SHORT PROBLEM A »
Answer these questions about the ice XDP patch thread, marking each answer with the same numeral as its question.
(i) Which commit does the review name on its "Fixes:" line?
(ii) What severity does the review give the issue it raises?
(iii) According to the commit summary, which XDP operation is still permitted while a VSI rebuild is pending?
SHORT PROBLEM B » Write the next part of the ice XDP patch review thread, picking up after its last sentence.

--- Start of PASSAGE ---

All of lore.kernel.org
 help / color / mirror / Atom feed
From: Maciej Fijalkowski <maciej.fijalkowski@intel.com>
To: Larysa Zaremba <larysa.zaremba@intel.com>
Cc: Jakub Kicinski <kuba@kernel.org>, <anthony.l.nguyen@intel.com>,
	<davem@davemloft.net>, <pabeni@redhat.com>, <edumazet@google.com>,
	<andrew+netdev@lunn.ch>, <netdev@vger.kernel.org>,
	<vinschen@redhat.com>, <alexander.nowlin@intel.com>
Subject: Re: [PATCH net 1/8] ice: fix UAF/NULL deref when VSI rebuild and XDP attach race
Date: Mon, 1 Jun 2026 14:21:34 +0200	[thread overview]
Message-ID: <ah15Ti7O2m3Hj2T+@boxer> (raw)
In-Reply-To: <ahlIwmIHiPsB50Zn@soc-5CG4396X81.clients.intel.com>

On Fri, May 29, 2026 at 10:05:22AM +0200, Larysa Zaremba wrote:
> On Thu, May 28, 2026 at 11:14:15AM +0200, Maciej Fijalkowski wrote:
> > On Fri, May 22, 2026 at 05:16:16PM -0700, Jakub Kicinski wrote:
> > > This is an AI-generated review of your patch. The human sending this
> > > email has considered the AI review valid, or at least plausible.
> > > ---
> > > ice: fix UAF/NULL deref when VSI rebuild and XDP attach race
> > > 
> > > This commit addresses a race condition between a VSI rebuild and an XDP
> > > attach operation. It prevents rx_ring->xdp_prog from being populated before
> > > rx_ring->xdp_ring is valid by rejecting the XDP attach when a VSI rebuild
> > > is pending. XDP detachment is still permitted during this window to clear
> > > the existing program.
> > > 
> > > Fixes: 2504b8405768 ("ice: protect XDP configuration with a mutex")
> > > 
> > > > diff --git a/drivers/net/ethernet/intel/ice/ice_main.c b/drivers/net/ethernet/intel/ice/ice_main.c
> > > > --- a/drivers/net/ethernet/intel/ice/ice_main.c
> > > > +++ b/drivers/net/ethernet/intel/ice/ice_main.c
> > > [ ... ]
> > > > @@ -2912,12 +2912,21 @@ ice_xdp_setup_prog(struct ice_vsi *vsi, struct bpf_prog *prog,
> > > >  	}
> > > >  
> > > >  	/* hot swap progs and avoid toggling link */
> > > > -	if (ice_is_xdp_ena_vsi(vsi) == !!prog ||
> > > > -	    test_bit(ICE_VSI_REBUILD_PENDING, vsi->state)) {
> > > > +	if (ice_is_xdp_ena_vsi(vsi) == !!prog) {
> > > >  		ice_vsi_assign_bpf_prog(vsi, prog);
> > > >  		return 0;
> > > >  	}
> > > >  
> > > > +	if (test_bit(ICE_VSI_REBUILD_PENDING, vsi->state)) {
> > > 
> > > [Severity: High]
> > > This is a pre-existing issue, but is the check for ICE_VSI_REBUILD_PENDING
> > > prone to a TOCTOU race because it relies on ad-hoc flag synchronization
> > > instead of proper locking with the device reset path?

--- End of PASSAGE ---
--- Start of RECORD LIST ---

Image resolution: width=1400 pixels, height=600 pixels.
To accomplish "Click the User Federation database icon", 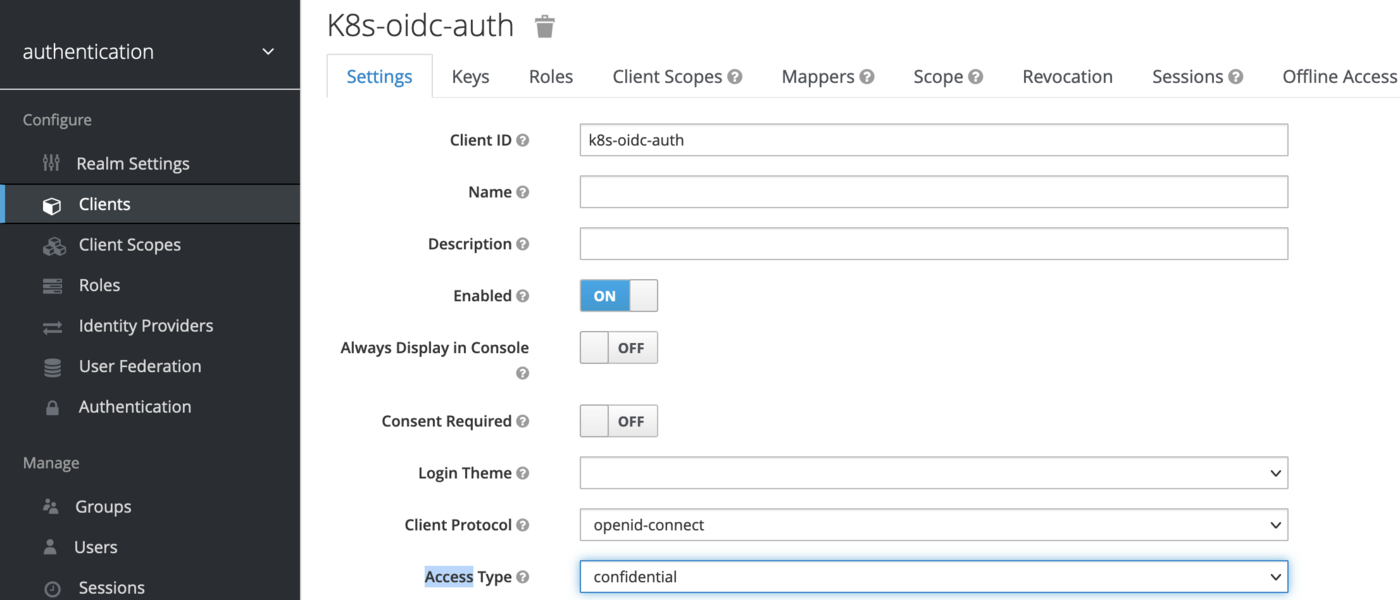I will [x=51, y=366].
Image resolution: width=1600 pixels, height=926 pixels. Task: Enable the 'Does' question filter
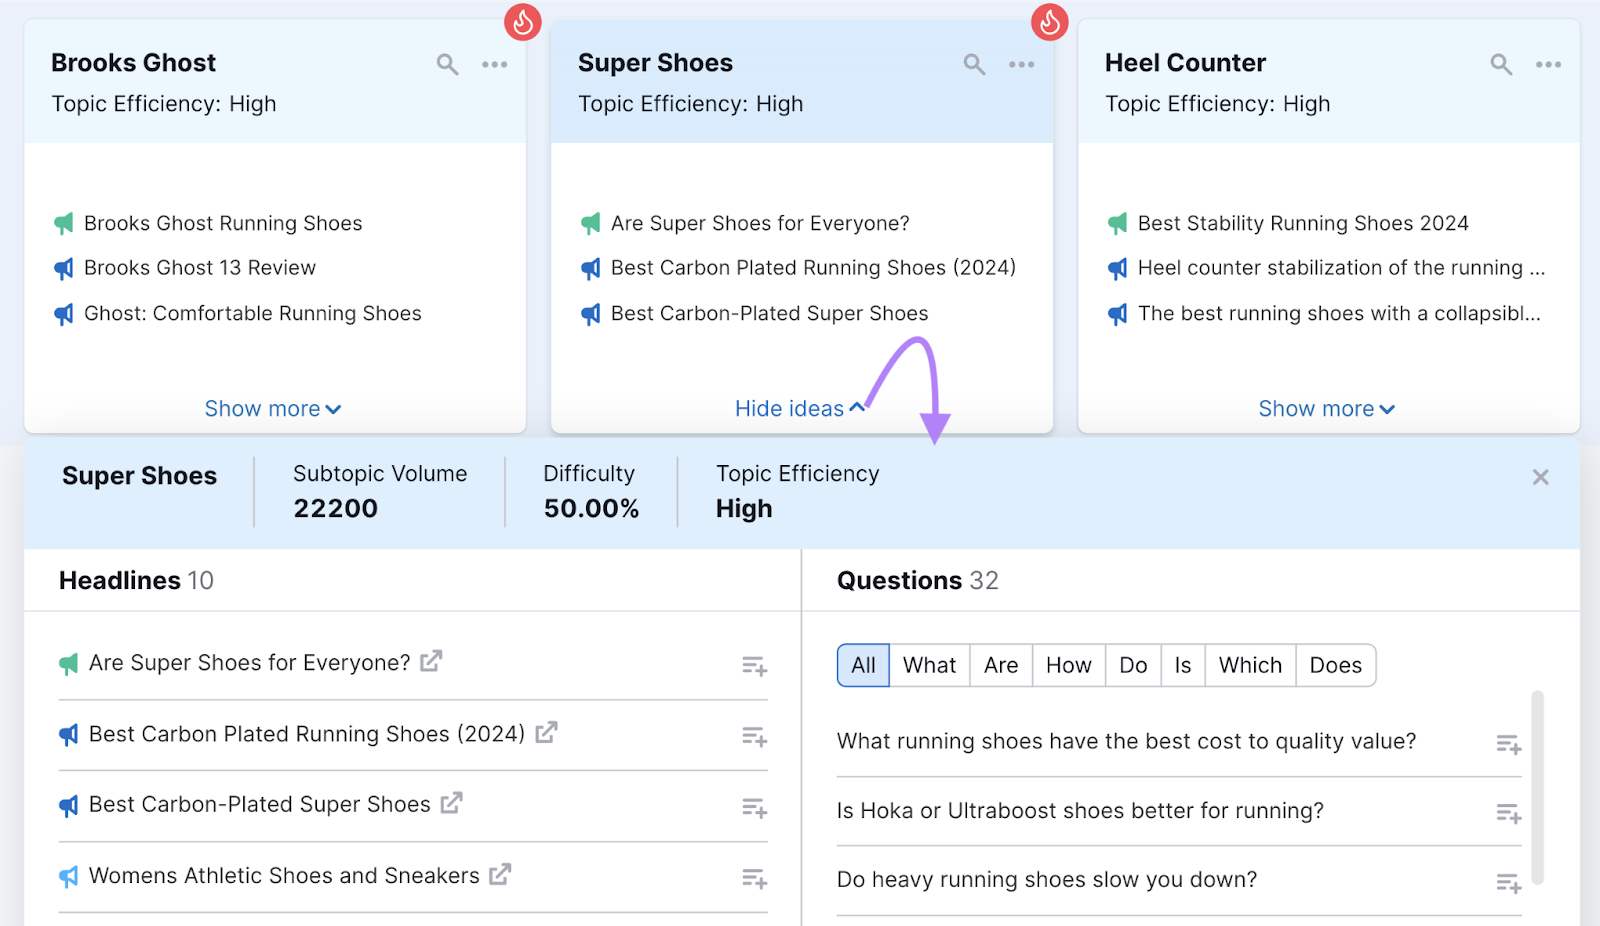[1336, 665]
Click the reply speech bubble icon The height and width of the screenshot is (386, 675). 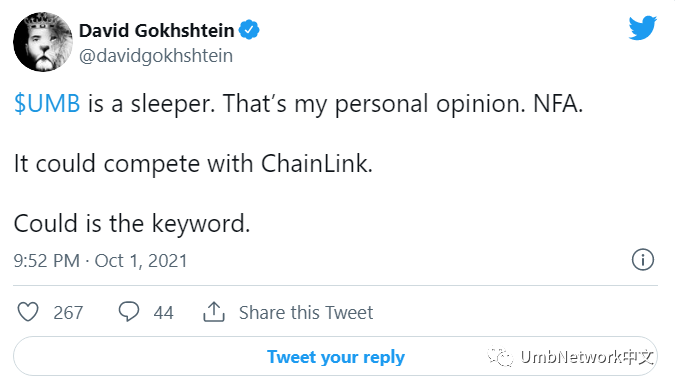click(129, 312)
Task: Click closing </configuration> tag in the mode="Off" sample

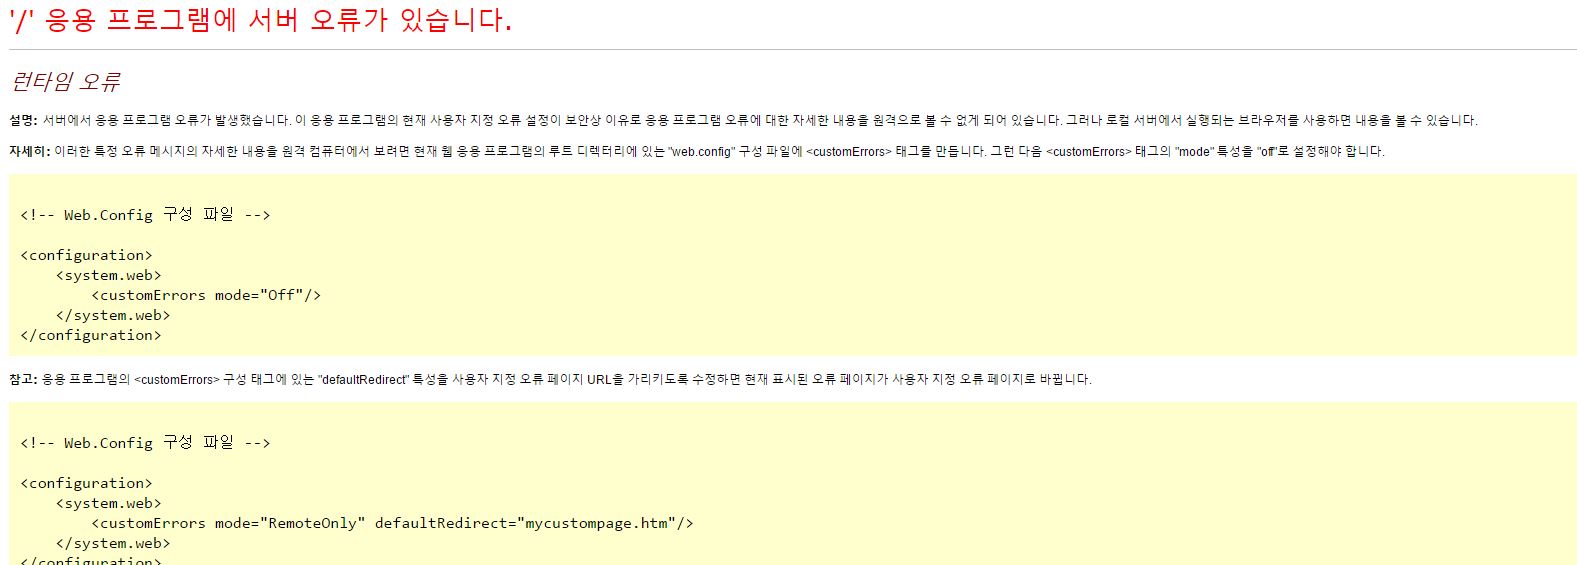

--- End of RECORD LIST ---

RIGHT ANSWER A »
(i) 2504b8405768 ("ice: protect XDP configuration with a mutex")
(ii) High
(iii) XDP detachment, which clears the existing program.

RIGHT ANSWER B »
> > > 
> > > The asynchronous reset path (ice_prepare_for_reset()) sets
> > > ICE_VSI_REBUILD_PENDING without holding vsi->xdp_state_lock or rtnl_lock().
> > > 
> > > If ice_xdp_setup_prog() (which holds both locks) checks the bit before it
> > > is set, it proceeds to configure XDP and sets ICE_VSI_DOWN. If the reset
> > > path then sets the bit and calls ice_pf_dis_all_vsi(), it will skip this
> > > VSI because ICE_VSI_DOWN is already set.
> > >
> 
> Here is ice_dis_vsi()
> 
> void ice_dis_vsi(struct ice_vsi *vsi, bool locked)
> {
> 	bool already_down = test_bit(ICE_VSI_DOWN, vsi->state);
> 
> 	set_bit(ICE_VSI_NEEDS_RESTART, vsi->state);
> 
> 	if (vsi->netdev && (vsi->type == ICE_VSI_PF ||
> 			    vsi->type == ICE_VSI_SF)) {
> 		if (netif_running(vsi->netdev)) {
> 			if (!locked)
> 				rtnl_lock();
> 			already_down = test_bit(ICE_VSI_DOWN, vsi->state);
> 			if (!already_down)
> 				ice_vsi_close(vsi);
> 
> 			if (!locked)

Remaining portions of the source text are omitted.